I enjoy playing the ukulele but sometimes wish for a robust sound than I can get out of one, while still maintaining a compact size. So I wandered into the local music store and took a look at this mandolin hooked up on the wall. After strumming it a bit, I turned to the proprietor and asked him if it would be possible to tune it like a ukulele, so I wouldn’t have to learn a whole new set of chords. His response was “if you’re buying it, sure.” And so the mandolin is now tuned like a ukulele, although the G-string on this one is tuned an octave lower than it usually is on a uke. I can make the same chord figures, and the chords sound right, so from my point of view it’s all good.

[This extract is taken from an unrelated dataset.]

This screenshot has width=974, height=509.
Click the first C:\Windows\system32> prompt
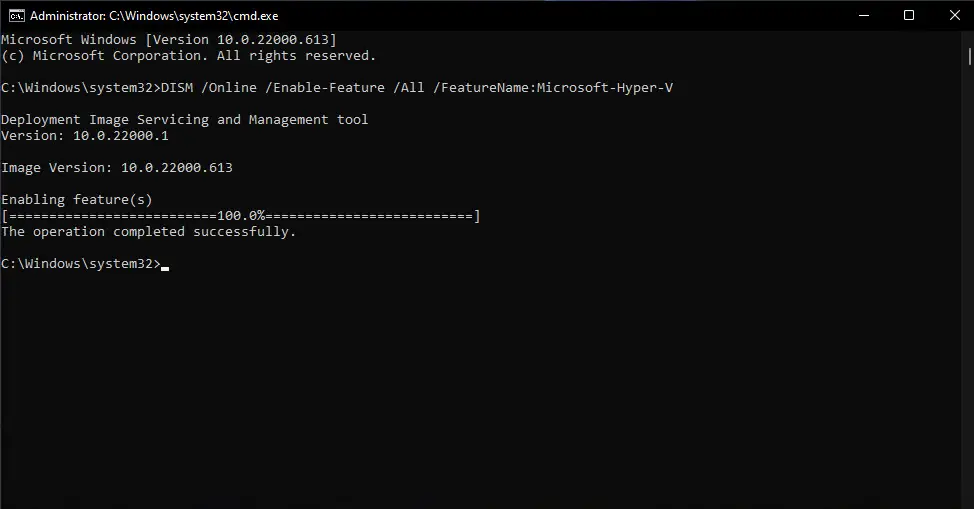pyautogui.click(x=80, y=88)
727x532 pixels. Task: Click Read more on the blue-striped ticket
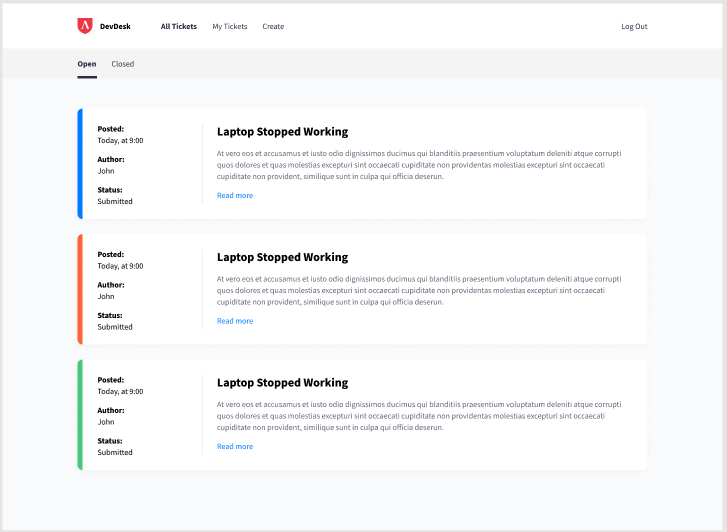pos(235,195)
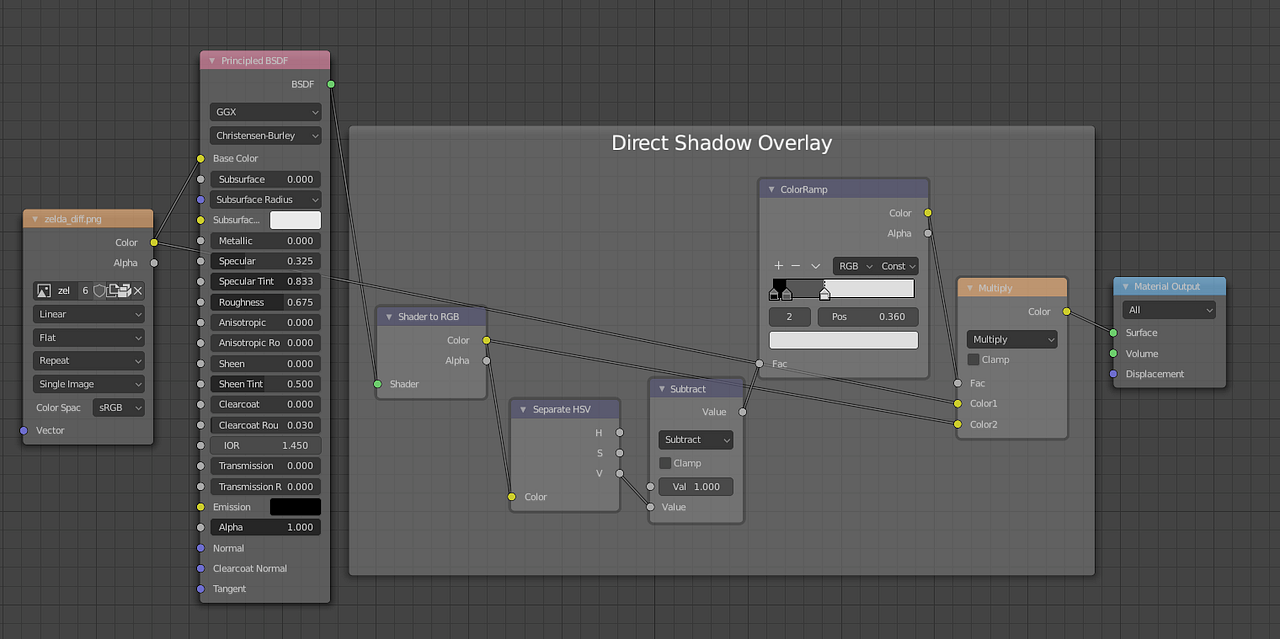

The mandolin does indeed sound more robust than a typical uke, an artifact of both its steel strings, and the fact there are eight strings on the instrument. To be clear, there are 8-stringed ukuleles out there, but they weren’t in the local music store at the time and I wanted something at that moment and I also wanted to support a local business rather than farm it out to the Internet. Beyond that, I do like the sound of the mandolin. So again, from my point of view this was the right choice.
I don’t know if actual mandolin player would find it heresy to tune a mandolin like a ukulele, but if they do I can live with it, and they don’t have to play my mandolele. Or perhaps “ukeolin”? I think “mandolele” sounds better. “Mandolele” it is.